Pixels at offsets 0 to i_visible_pitch-1 relative to each visible line start are visible. The rest of the pixels, at offsets i_visible_pitch to i_pitch-1, make up the (invisible) horizontal margin.

It is not necessary to initialize the memory in the invisible parts; writing just the visible part of the picture is enough.

Note that this implies that any processing loops only need to iterate through the part from 0 to i_visible_pitch (and i_visible_lines), but the pixel offsets in the array must be computed using i_pitch.

For any plane that has full vertical resolution, the (macro-)pixels are stored as if the frame was progressive, i.e. the fields are interleaved.
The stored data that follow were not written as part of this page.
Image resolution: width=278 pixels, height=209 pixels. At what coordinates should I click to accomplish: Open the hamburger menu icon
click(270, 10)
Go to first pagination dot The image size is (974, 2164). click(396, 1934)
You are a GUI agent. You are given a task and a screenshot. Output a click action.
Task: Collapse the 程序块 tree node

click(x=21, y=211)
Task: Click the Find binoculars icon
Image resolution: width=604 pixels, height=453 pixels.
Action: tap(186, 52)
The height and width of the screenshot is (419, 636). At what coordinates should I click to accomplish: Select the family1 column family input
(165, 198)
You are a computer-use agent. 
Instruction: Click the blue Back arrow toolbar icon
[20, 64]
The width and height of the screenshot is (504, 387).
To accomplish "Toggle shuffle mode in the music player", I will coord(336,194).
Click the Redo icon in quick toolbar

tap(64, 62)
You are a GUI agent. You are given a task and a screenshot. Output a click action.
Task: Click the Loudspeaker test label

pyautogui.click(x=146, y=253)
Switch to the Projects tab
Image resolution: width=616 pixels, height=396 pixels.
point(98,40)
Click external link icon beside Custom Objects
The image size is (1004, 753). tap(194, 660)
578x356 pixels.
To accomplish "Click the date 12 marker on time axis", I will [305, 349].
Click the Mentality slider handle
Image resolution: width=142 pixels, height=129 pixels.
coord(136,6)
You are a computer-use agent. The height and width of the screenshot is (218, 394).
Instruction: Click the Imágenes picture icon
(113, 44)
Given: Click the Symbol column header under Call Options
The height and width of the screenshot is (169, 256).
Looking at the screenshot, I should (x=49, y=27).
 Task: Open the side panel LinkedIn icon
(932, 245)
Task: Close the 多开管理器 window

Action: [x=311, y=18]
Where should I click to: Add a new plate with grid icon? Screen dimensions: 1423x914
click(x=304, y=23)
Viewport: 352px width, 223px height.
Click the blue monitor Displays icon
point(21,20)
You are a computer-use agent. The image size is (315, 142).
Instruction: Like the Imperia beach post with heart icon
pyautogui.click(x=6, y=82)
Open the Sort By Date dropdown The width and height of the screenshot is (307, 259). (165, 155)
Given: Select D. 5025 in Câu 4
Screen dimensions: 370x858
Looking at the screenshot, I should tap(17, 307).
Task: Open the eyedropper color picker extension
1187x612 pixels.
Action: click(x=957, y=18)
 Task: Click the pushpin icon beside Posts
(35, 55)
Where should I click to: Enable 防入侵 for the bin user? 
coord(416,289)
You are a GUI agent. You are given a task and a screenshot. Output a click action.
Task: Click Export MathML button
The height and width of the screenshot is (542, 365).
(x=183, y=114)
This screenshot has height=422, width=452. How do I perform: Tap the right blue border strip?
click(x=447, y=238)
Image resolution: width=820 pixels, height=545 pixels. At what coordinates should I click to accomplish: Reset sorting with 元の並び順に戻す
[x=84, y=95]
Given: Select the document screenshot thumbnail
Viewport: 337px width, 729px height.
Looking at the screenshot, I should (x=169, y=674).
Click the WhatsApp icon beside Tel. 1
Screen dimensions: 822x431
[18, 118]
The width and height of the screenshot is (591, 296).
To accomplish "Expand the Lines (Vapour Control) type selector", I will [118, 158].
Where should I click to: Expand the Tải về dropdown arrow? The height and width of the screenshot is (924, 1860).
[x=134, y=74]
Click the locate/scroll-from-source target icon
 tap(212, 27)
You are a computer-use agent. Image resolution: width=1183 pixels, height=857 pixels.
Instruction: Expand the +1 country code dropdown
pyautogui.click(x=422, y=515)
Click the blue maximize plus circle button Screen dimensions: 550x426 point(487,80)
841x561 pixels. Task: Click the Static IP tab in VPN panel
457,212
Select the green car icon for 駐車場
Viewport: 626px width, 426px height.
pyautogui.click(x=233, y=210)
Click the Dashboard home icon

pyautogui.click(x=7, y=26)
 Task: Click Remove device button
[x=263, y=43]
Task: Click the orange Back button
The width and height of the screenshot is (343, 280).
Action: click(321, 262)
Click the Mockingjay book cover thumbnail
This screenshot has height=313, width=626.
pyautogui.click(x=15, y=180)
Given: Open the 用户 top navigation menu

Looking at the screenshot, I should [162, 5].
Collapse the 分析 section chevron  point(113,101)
Line 0 of the plane comes from the top field, line 1 from the bottom field, line 2 from the top field, and so on. This always holds for the luma plane, and in the 4:2:2 chroma formats (I422 and J422), also for the chroma planes.

If the chroma format is 4:2:0 (I420, J420 or YV12), both fields share the same chroma. This kind of chroma is stored as-is, at half resolution (both horizontal and vertical) in the U and V planes of the picture_t. The same linear format is used as above (array of size i_lines*i_pitch, first i_visible_lines used, and first i_visible_pitch pixels on each visible line used), but because there is only one "chroma field" in this case, the fields do not alternate. Instead, chroma line 0 corresponds to luma lines 0 and 1, chroma line 1 to luma lines 2 and 3, and so on.

Additionally, if chroma is YV12, the U plane is stored in the array index V_PLANE, and the V plane is stored in the array index U_PLANE. This is because YV12 uses the plane ordering YVU, while the array index constants (see include/vlc_picture.h) are named according to the more common ordering YUV. For all chroma formats using the more common ordering, U_PLANE refers to the U component and V_PLANE to the V component, as expected.

Example:

p_pic->p[Y_PLANE].p_pixels[23*w+42]

where w = p_pic->p[Y_PLANE].i_pitch, refers to the pixel on the luma plane at x = 42, y = 23 (0-based indexing).

If the chroma is I420 or J420,

p_pic->p[U_PLANE].p_pixels[11*w+21]

where now w = p_pic->p[U_PLANE].i_pitch, refers to the chroma macropixel on the U plane that corresponds to the above example. Obviously, 11 = floor(23/2).

For 4:2:2 chroma (I422 or J422), only the horizontal chroma resolution is half that of the luma, and the corresponding macropixel is

p_pic->p[U_PLANE].p_pixels[23*w+21]


How to interpret output

The frames output by the deinterlacer are picture_t's, with i_nb_fields == 2 and b_progressive == true. The output chroma format and number of visible lines are algorithm-dependent.

Resolution and chroma conversions are allowed, and it should be assumed there is no particular relation between input and output. Currently possible output chroma formats are I420, YV12, J420, I422 and J422. Vertical resolution may be original or half. Thus, chroma format and vertical resolution should be read off the output frame metadata (appropriate picture_t data fields).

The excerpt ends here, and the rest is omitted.